Monday, Jun. 14, 1948

Bargain

THE NOBEL PRIZE TREASURY (612 pp.)--Edited by Marshall McClintock -- Doubleday ($4).

Few books should encourage a beginning writer as much as this one. An anthology of the best writing of the 42 Nobel Prizewinners*--from 1901 through 1947-- should theoretically be a cross section of the 20th Century's best world literature. But the fact is, these masterpieces of the recent past, placed together in one compact volume, seem extremely uneven. This book contains such material as Eugene O'Neill's Desire Under the Elms, Yeats's The Land of Heart's Desire, excerpts from Andre Gide's Journals. It contains masterpieces like Ivan Bunin's Gentleman from San Francisco and unfamiliar stories like Roger Martin Du Card's smoldering Confidence Africaine. Examples of the work of writers unknown in the U.S. (e.g., Chilean Poetess Gabriela Mistral and Finnish Novelist Frans Eemil Sillanpaeae) are alone enough to make it a valuable book.

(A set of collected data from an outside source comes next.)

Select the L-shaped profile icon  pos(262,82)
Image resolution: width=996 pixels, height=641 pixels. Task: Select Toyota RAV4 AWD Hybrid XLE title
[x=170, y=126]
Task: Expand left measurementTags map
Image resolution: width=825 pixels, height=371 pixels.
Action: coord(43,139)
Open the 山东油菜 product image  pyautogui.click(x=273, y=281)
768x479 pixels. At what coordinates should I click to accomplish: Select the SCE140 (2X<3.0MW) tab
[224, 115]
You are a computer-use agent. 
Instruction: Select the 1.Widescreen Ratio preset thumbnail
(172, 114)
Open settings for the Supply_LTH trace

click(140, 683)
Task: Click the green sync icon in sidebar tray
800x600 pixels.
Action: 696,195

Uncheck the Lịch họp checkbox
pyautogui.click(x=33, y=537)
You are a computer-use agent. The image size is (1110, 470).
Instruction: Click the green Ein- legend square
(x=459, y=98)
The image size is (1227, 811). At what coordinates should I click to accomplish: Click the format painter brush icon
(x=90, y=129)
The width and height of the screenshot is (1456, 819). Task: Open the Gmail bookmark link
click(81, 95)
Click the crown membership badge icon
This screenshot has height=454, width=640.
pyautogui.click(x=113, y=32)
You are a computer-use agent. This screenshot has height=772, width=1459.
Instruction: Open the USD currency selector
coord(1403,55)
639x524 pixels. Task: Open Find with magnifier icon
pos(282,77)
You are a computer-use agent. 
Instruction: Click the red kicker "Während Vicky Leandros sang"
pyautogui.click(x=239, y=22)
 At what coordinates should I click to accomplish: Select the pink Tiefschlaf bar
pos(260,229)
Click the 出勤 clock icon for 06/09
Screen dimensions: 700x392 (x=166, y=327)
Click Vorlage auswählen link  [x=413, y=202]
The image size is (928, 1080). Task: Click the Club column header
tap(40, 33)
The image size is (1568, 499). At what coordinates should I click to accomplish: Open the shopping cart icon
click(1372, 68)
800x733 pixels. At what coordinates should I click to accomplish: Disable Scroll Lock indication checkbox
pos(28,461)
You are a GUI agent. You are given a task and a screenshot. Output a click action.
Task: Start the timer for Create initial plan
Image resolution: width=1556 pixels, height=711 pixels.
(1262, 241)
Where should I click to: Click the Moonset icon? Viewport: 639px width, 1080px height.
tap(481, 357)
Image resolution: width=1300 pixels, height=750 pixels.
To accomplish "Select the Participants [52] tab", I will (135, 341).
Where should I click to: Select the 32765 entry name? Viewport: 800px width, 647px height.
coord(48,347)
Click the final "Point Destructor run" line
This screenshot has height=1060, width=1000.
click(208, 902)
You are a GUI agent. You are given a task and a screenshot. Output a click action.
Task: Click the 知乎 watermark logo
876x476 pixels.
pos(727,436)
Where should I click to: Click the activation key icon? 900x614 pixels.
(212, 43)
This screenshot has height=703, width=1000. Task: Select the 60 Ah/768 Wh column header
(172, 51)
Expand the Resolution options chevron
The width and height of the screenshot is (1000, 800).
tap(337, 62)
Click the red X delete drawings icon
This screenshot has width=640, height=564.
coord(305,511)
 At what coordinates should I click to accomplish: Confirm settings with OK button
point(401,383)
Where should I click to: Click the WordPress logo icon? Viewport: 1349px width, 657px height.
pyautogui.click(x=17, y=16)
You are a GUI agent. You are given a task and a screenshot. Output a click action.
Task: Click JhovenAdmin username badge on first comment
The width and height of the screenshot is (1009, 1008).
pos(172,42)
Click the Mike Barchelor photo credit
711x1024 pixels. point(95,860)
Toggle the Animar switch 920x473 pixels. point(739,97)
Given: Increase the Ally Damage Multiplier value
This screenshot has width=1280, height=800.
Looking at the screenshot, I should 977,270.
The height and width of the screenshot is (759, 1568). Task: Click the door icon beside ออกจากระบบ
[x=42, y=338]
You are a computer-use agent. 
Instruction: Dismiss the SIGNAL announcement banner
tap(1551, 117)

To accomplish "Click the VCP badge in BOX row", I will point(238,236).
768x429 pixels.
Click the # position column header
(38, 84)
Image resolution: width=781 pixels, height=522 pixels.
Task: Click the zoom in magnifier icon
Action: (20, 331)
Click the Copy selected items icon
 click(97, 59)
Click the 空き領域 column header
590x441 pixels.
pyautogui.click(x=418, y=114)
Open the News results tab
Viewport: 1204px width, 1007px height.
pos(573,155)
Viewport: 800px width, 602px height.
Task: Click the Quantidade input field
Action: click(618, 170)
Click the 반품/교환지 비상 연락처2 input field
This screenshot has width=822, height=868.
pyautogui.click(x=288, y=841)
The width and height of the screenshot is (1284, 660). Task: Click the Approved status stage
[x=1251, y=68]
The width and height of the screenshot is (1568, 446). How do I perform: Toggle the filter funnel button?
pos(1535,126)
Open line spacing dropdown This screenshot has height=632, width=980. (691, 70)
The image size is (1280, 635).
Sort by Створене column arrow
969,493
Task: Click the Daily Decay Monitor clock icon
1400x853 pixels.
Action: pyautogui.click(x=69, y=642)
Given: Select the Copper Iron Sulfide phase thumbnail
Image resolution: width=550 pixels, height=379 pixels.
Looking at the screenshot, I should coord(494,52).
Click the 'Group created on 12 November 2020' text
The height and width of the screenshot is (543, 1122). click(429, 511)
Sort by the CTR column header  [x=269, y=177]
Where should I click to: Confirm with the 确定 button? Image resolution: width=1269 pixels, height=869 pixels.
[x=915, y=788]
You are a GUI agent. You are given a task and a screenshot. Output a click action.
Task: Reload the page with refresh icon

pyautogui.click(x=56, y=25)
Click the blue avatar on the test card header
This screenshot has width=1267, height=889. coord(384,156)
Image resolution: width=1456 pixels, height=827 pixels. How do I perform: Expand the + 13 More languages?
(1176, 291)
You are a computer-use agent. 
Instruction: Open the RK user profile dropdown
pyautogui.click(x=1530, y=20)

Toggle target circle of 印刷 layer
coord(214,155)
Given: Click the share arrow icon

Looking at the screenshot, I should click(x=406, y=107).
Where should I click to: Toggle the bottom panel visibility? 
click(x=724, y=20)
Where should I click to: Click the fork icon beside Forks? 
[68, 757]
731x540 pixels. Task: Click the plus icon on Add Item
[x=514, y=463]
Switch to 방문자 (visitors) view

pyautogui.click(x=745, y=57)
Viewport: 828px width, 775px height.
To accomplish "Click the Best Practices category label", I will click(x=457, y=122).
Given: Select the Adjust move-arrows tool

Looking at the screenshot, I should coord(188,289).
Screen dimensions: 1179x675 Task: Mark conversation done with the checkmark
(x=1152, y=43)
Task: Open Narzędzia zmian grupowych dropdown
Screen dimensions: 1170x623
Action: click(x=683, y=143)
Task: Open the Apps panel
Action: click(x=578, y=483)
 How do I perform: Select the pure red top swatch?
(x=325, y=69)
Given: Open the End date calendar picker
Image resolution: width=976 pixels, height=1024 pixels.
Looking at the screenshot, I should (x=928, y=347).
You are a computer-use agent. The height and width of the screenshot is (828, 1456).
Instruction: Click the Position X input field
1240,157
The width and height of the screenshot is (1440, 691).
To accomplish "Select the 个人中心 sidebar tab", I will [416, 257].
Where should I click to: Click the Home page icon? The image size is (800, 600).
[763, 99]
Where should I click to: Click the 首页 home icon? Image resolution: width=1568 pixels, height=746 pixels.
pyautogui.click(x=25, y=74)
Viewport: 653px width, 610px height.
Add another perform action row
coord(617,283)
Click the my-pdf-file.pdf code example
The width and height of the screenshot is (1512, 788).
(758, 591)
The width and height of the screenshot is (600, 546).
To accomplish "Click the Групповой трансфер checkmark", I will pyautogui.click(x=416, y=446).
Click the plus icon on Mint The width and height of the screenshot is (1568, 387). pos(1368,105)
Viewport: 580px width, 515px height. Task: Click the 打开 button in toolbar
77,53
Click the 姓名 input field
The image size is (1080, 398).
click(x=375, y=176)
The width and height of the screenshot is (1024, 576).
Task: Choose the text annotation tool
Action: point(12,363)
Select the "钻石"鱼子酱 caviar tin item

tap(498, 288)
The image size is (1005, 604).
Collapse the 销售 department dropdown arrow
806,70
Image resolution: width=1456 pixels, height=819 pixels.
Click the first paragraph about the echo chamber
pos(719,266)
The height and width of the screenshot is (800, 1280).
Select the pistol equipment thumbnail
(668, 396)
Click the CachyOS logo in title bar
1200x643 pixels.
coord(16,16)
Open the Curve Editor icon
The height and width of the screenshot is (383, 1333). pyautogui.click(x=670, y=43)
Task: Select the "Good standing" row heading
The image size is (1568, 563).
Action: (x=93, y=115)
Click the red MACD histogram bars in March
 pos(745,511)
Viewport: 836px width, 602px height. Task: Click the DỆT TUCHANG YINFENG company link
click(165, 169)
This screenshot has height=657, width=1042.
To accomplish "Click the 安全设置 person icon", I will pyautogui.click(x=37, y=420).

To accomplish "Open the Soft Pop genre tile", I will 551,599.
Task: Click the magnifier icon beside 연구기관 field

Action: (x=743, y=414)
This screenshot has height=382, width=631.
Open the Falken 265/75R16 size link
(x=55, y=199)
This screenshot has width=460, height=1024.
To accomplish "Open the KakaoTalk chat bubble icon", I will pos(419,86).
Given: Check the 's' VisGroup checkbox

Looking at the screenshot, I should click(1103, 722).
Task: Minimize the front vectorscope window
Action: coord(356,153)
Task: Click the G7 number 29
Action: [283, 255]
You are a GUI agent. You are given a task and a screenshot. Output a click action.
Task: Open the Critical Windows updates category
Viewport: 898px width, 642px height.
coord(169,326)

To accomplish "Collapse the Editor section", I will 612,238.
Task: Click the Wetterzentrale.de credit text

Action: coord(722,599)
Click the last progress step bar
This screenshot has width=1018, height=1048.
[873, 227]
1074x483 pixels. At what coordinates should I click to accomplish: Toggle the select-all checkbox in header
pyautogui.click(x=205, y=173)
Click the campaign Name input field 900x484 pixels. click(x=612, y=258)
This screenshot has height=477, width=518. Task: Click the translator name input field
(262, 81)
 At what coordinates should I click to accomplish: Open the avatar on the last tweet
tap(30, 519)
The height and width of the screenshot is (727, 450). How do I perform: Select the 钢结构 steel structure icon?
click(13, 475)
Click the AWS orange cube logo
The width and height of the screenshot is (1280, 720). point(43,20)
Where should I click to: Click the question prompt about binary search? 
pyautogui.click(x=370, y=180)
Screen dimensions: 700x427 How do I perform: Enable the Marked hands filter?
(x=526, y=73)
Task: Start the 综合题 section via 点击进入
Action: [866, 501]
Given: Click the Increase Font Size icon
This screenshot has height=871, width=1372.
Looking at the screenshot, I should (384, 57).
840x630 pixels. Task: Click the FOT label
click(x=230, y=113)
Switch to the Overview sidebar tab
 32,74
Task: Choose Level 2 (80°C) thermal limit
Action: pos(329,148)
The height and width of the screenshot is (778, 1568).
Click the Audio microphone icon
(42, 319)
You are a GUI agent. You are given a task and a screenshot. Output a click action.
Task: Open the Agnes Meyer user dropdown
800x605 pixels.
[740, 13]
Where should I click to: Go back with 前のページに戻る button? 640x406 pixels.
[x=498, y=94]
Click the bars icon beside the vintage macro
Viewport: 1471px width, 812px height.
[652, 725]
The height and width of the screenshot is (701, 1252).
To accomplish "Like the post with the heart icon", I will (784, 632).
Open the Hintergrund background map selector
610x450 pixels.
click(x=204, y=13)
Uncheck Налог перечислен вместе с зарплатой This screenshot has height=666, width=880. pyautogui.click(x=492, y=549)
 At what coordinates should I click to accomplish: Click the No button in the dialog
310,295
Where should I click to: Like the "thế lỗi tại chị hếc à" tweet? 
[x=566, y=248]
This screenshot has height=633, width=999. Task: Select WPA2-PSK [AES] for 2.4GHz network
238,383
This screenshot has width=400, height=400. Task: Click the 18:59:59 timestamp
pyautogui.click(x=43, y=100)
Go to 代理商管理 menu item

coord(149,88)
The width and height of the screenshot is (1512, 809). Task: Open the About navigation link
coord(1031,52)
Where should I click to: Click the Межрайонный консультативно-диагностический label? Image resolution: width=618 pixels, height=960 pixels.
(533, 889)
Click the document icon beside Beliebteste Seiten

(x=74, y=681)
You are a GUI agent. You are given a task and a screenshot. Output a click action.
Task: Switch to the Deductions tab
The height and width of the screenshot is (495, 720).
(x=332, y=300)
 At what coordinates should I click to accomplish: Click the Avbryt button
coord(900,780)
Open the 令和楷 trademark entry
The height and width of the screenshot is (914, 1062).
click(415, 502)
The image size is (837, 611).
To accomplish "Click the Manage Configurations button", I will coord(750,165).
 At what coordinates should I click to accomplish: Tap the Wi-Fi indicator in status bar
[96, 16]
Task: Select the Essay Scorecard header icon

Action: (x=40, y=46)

Nevertheless, the most accomplished novelists are sometimes guilty of amateurish passages, exaggerated humor, forced sprightliness, pompous philosophizing, misty sentimentality. Conventional poetry can be glaringly revealed in translation.

Much of the writing is dated. The gloomy opening scenes of Desire Under the Elms read like a Ring Lardner parody of Russian drama. Sinclair Lewis' The Man Who Knew Coolidge seems a more imaginative creation 20 years after publication; but he also seems as unreal as the specters who haunted the castles of Gothic novelists.

The biggest surprise in the book is the durable quality of the writing of John Galsworthy. Placed alongside the other prizewinners, the story of Swithin Forsyte, from Caravan (1925), is fast, matter-of-fact and honestly funny.

The Nobel award is still the world's outstanding literary prize, and the only one of true international importance. Some critics have complained that the awards have concentrated on authors of distinction in small countries and have overemphasized a kind of contemporary fiction purporting to show simple peasants living close to the soil.

The Nobel Prize committee passed over Mark Twain, Ibsen, Hardy, Gorky, Chekhov, Conrad, Henry James, Edwin Arlington Robinson, Arnold Bennett, Willa Gather, Swinburne, George Meredith, Zola, Proust, Joyce, H. G. Wells, D. H. Lawrence, Rainer Maria Rilke. Its greatest oversight: although it was established in 1901, and Tolstoy did not die until 1910, it never gave an award to the greatest novelist of them all.

* Bernard Shaw is the only one not represented: "No more anthologies for me, thank you," he wrote to Editor McClintock. "People who want to read my works must buy my own editions."